Extended Data Fig. 11. Supporting data for model for regulation of CMG ubiquitylation.

a, The MCM:Dia2^LRRinterface is occluded in the inactive Mcm2-7 double hexamer. The structure of the budding yeast Mcm2-7 double hexamer is shown (PDB: 5BK4 (ref. )): one Mcm2-7 hexamer is displayed as a cartoon, the other as a surface. Double-stranded DNA is coloured orange. The positions of the N-tier (N) and C-tier (C) are labelled for each hexamer.
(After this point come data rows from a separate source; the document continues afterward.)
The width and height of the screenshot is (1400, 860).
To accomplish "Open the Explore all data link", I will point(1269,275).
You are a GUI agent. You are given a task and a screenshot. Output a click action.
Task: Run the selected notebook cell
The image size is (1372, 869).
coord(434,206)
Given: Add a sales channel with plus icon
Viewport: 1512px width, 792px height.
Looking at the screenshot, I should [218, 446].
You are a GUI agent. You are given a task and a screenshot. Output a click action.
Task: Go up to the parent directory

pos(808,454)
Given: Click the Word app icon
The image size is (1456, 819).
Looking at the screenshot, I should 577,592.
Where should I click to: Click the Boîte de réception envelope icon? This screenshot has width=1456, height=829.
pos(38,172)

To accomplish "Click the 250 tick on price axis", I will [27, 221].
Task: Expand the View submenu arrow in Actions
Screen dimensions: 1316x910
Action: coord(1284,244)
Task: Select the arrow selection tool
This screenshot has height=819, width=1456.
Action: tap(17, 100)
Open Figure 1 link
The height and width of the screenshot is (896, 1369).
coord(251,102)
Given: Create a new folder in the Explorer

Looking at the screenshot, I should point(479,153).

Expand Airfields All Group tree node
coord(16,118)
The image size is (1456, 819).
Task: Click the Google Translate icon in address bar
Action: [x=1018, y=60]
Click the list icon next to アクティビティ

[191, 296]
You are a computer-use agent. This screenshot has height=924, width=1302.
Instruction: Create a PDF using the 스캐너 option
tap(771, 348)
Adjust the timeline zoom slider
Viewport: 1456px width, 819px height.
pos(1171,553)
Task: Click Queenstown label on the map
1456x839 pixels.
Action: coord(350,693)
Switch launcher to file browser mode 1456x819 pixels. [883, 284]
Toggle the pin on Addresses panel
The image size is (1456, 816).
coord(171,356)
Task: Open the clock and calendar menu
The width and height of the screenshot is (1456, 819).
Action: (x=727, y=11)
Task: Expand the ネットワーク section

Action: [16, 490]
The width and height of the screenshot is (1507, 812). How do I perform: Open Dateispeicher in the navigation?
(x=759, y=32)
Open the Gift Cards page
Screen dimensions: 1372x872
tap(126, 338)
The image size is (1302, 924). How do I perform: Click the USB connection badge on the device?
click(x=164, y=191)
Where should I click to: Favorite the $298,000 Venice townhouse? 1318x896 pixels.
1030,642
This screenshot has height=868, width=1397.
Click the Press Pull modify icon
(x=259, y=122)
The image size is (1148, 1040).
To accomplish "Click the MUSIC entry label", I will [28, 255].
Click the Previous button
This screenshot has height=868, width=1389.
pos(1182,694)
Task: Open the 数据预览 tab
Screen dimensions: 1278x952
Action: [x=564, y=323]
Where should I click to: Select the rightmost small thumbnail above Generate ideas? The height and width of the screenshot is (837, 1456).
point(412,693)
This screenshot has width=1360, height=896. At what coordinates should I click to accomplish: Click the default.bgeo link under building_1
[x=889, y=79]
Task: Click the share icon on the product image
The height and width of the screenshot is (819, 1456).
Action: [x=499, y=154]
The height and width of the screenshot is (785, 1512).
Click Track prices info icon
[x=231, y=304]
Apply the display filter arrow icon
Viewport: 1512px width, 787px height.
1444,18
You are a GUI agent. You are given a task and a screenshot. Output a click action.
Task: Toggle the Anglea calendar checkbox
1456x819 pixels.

Inset: focused view of the regions of Mcm2-7 involved in interaction with the Dia2 LRR domain, demonstrating the inaccessibility of these regions to Dia2 in the context of a double hexamer. b, Reaction scheme for experiment in panel c, to monitor the suppression of CMG ubiquitylation by DNA in the absence of the indicated proteins (top), which are predicted to interact with the excluded DNA strand during lagging strand synthesis. Pif1 was omitted to block fork convergence. DNase was included after the replication step to release the replisome from DNA, which triggers CMG ubiquitylation. c, Reaction conducted as in panel b and analysed by SDS-PAGE and immunoblot. This experiment was repeated twice. d, Reaction scheme for experiment in panel e, to monitor the interaction of SCF^Dia2 with the replisome. e, Reaction conducted as in panel d and analysed by SDS-PAGE and immunoblot. * is rabbit IgG. This experiment was repeated twice. For gel source data, see Supplementary Fig. 1.